For a while we have been witnessing a great exodus from the organized church . . . from denominations.  The figures do not lie, the church as it has always seemed to be . . . is dying.  We have heard that there are more of those who are “spiritual” and spurn organized religion, than there are those who claim to be “religious” and attend many forms of organized religion.  Again, the statistics and numbers prove this fact to be true.  All of us gathered here this morning can probably name off a list of excuses of why our friends and families do not attend church . . . chiefly it would be that they do not like all the rules and regulations of how churches run themselves . . . or, that the church is too political . . . too divisive.  As a pastor, I have heard everything . . . but, like the Apostle Paul, I would say, who do you follow?

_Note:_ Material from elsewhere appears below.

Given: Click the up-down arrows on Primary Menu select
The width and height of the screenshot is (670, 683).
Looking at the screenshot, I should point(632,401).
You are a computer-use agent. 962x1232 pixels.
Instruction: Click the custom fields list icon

Sadly, what I often hear in return is not Jesus.  I hear a particular denomination . . . I’m a Catholic . . . I’m a Baptist . . . I’m a Methodist . . . I’m a Christian.  Or, I hear a particular minister or ministry . . . Chuck Colson, Pat Robertson, Joel Olsteen, Billy Graham, Rick Warren, Rob Bell, or even . . . heaven forbid . . . John Keener!  I also hear particular theological bents on the answer . . . evangelical, missional, liberal, conservative, and feminine just to name a few that are floating around out there.  I hear everything but Jesus!  Listen to the way that people respond to that question, and you will know who they are truly following.
It is here that division begins.  When the focus is lost . . . when the faithful are no longer using Jesus as the baseline, but others and their understandings of Jesus and the Good News.  When the focus is lost on what Jesus asked his followers to do . . . to love God completely and to love one another . . . to go out into the world and serve . . . to be the presence of Jesus in the world.  When that is lost, the faithful are no longer following Jesus, they are following something else.

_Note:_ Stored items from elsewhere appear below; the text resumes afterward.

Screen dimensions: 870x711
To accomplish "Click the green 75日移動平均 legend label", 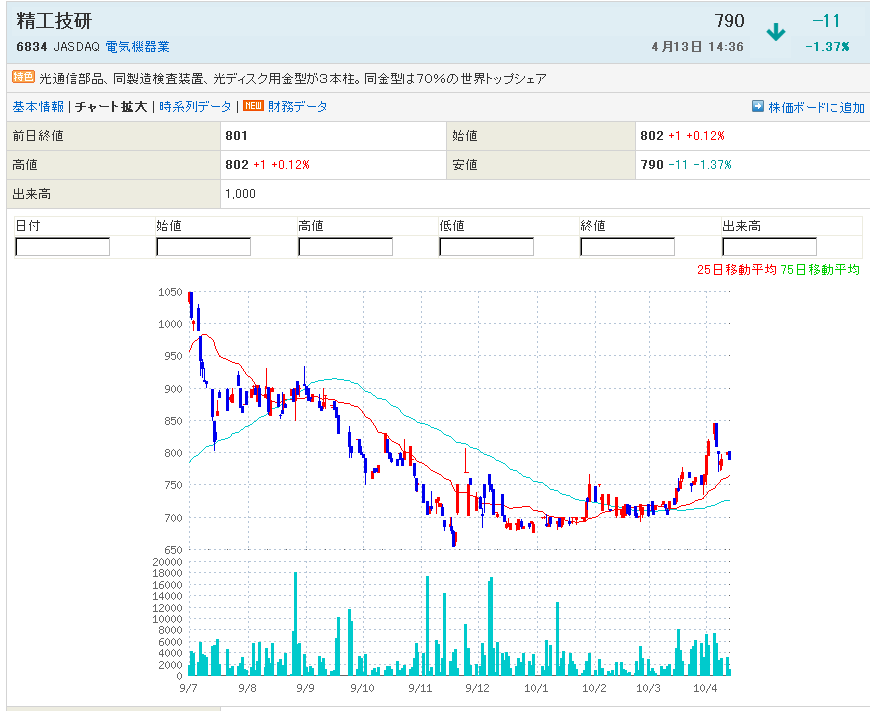I will (821, 270).
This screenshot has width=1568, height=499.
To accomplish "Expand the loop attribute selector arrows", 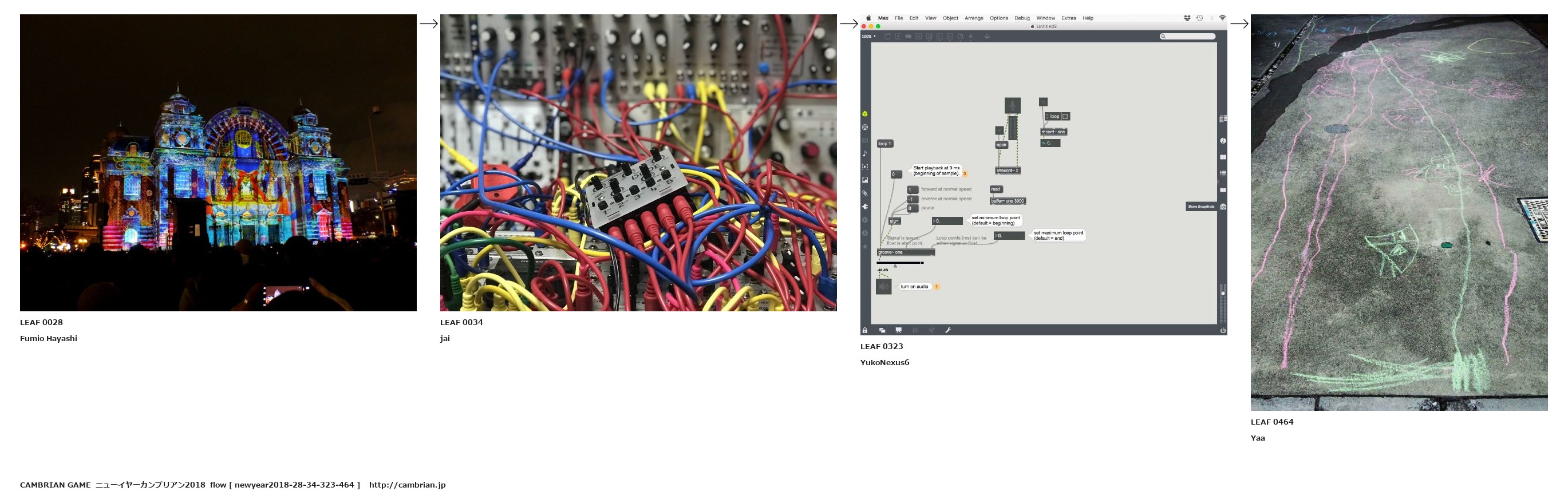I will (1047, 116).
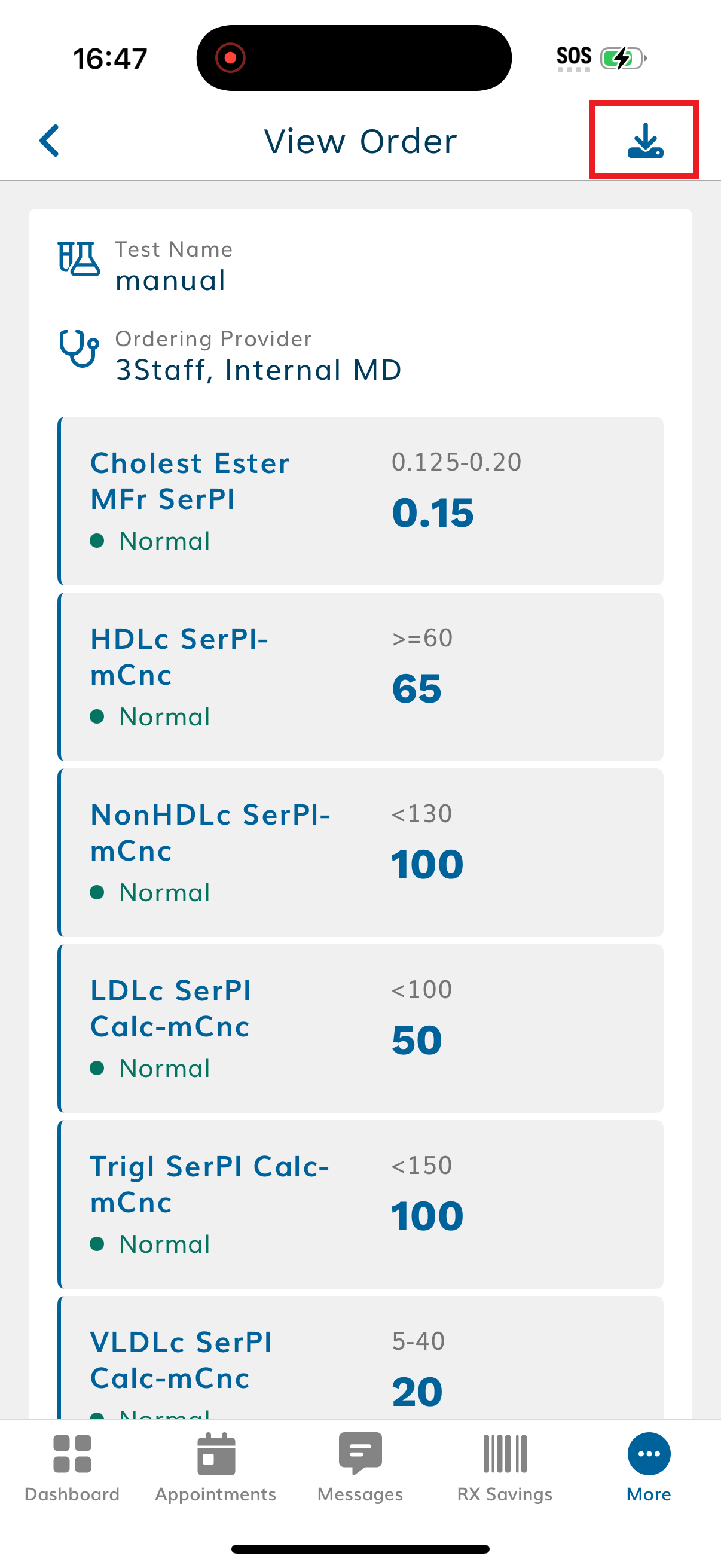Tap the stethoscope provider icon
Screen dimensions: 721x1568
point(78,349)
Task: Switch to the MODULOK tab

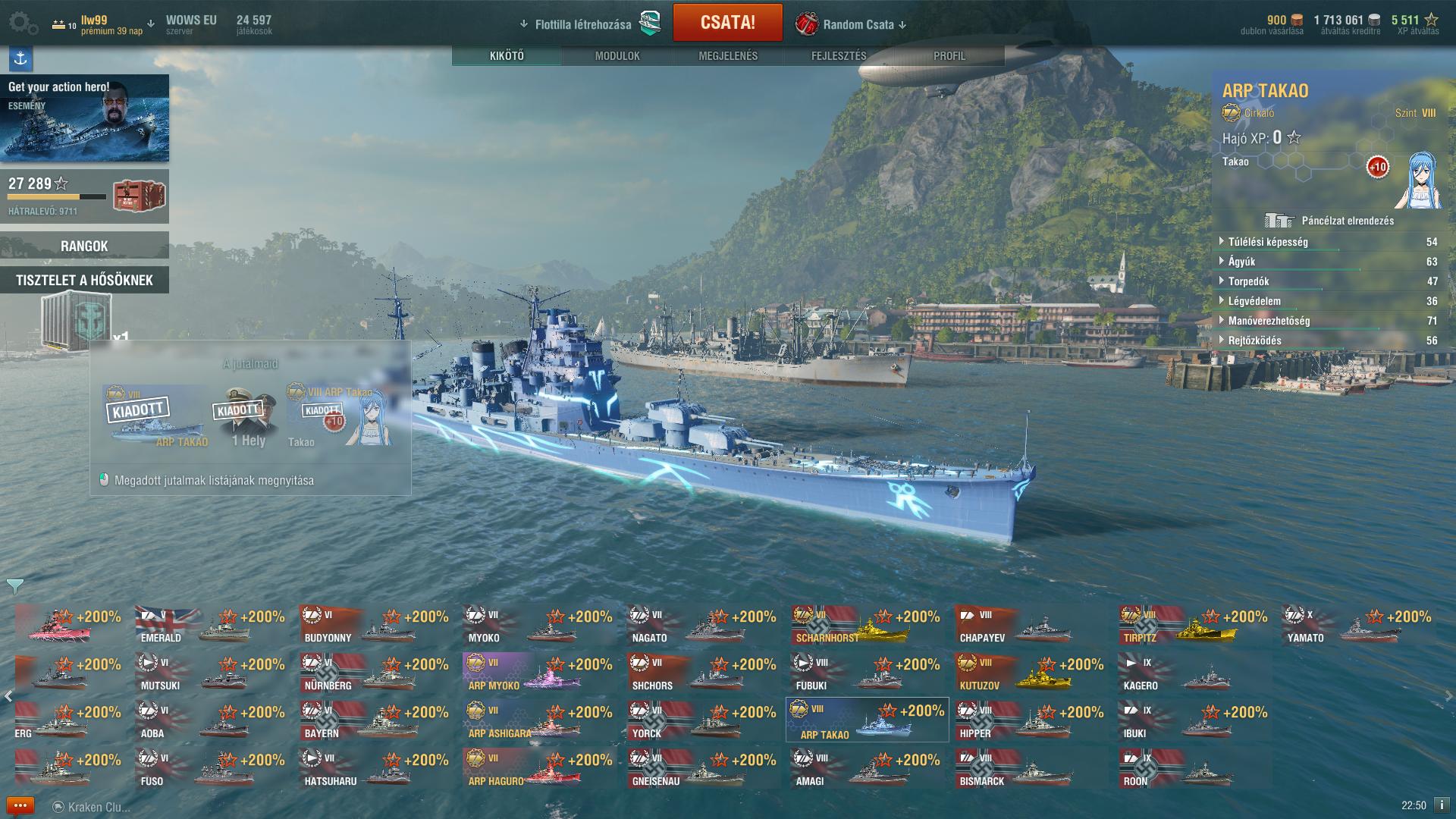Action: tap(617, 56)
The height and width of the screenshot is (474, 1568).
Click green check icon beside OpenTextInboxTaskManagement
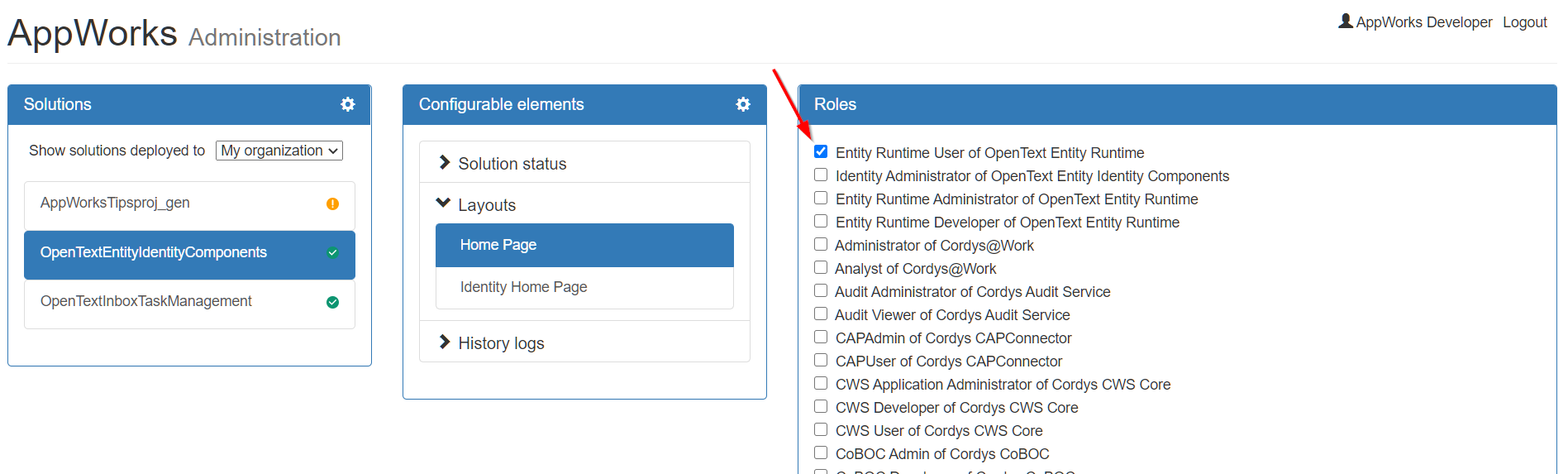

The church today is probably not very far off from what the Apostle Paul was confronted with in Corinth.  The church today is pretty splintered and far from being what Jesus imagined it should be . . . at least that is my guess.  I think that at some point in the history of the church the faithful wandered off from what Jesus asked of his followers . . . and, because of that, we are witnesses to what we are seeing today . . . the demise of the church as we know it.  Some may say that it is dying, but I don’t think it is.  I don’t think it is because it has made the faithful stop, pray, and begin to discern who it is really supposed to follow . . . I hear a call to go back to the foundation . . . to go back to Jesus . . . his words and his actions.  And, it is slowly happening . . . the church is not dying, it is going through growing pains as it grows towards what Jesus called all of his followers to . . . the Kingdom of God.  The Kingdom of God where all love the Lord completely, and they love one another.

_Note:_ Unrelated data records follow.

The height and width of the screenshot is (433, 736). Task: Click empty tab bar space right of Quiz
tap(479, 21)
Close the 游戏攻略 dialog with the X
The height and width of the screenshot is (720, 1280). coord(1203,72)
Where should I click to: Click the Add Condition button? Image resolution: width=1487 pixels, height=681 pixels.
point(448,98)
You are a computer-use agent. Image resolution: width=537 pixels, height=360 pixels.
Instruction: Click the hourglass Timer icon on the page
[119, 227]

We are called to follow Jesus.  Despite the fact that there are seven churches in this community . . . all seven can agree on that foundation piece . . . we are to follow Jesus.  It is there that we find our commonality . . . where we find our unity . . . where we are not divided.  What we are dealing with is not what Jesus died for . . . the sooner we realize it, the closer we get to the Kingdom.  It won’t be easy, but if we are truly the followers of Jesus . . . we know that it can be done.  Amen.